Work instruction
Which lines below include the string "panel"? Please show each one.

Data under study
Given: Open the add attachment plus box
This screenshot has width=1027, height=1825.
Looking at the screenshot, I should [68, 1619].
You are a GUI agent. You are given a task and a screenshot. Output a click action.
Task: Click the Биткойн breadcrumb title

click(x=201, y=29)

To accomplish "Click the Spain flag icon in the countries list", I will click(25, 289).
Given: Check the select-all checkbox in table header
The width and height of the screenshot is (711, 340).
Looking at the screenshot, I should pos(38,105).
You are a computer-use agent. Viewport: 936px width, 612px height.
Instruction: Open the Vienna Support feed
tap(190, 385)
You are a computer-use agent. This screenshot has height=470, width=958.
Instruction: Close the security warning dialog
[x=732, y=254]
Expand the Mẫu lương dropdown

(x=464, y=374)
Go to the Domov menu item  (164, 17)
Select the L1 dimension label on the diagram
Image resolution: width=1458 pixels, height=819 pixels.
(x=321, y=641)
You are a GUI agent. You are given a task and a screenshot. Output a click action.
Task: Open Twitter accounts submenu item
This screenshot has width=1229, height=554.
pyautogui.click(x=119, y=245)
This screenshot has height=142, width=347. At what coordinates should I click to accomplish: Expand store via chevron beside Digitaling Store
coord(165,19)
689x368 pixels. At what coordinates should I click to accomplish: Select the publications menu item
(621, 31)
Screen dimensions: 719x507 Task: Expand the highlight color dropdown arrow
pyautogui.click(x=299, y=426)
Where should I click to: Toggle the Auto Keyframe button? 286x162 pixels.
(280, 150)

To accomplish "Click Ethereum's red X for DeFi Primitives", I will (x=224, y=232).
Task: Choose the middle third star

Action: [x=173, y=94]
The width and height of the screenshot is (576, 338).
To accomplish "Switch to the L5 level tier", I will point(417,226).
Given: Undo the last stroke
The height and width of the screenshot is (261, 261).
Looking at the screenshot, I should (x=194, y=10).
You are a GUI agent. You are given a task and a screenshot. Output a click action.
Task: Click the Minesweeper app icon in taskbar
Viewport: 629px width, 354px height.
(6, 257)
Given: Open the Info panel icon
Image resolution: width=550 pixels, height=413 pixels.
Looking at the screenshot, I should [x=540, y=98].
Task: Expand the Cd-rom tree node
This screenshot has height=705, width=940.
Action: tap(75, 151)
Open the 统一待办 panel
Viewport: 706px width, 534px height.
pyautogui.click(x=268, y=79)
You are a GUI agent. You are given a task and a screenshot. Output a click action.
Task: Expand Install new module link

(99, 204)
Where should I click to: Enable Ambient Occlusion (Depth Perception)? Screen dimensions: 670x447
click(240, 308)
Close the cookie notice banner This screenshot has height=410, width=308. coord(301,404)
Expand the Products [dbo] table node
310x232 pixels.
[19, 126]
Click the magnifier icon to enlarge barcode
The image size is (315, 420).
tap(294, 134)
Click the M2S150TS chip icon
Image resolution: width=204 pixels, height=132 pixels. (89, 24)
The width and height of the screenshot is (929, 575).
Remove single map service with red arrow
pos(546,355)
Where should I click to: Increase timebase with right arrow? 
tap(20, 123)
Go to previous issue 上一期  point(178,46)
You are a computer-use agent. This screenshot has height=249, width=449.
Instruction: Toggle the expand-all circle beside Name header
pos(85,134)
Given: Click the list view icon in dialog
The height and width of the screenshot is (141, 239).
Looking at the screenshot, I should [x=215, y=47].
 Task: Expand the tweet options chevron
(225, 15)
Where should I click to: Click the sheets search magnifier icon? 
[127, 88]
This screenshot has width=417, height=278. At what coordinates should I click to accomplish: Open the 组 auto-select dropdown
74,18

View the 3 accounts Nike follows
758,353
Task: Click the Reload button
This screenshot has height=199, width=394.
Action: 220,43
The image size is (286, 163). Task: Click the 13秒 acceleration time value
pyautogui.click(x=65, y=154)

Completed task
Given: Open the Info panel icon
Open the 统一待办 panel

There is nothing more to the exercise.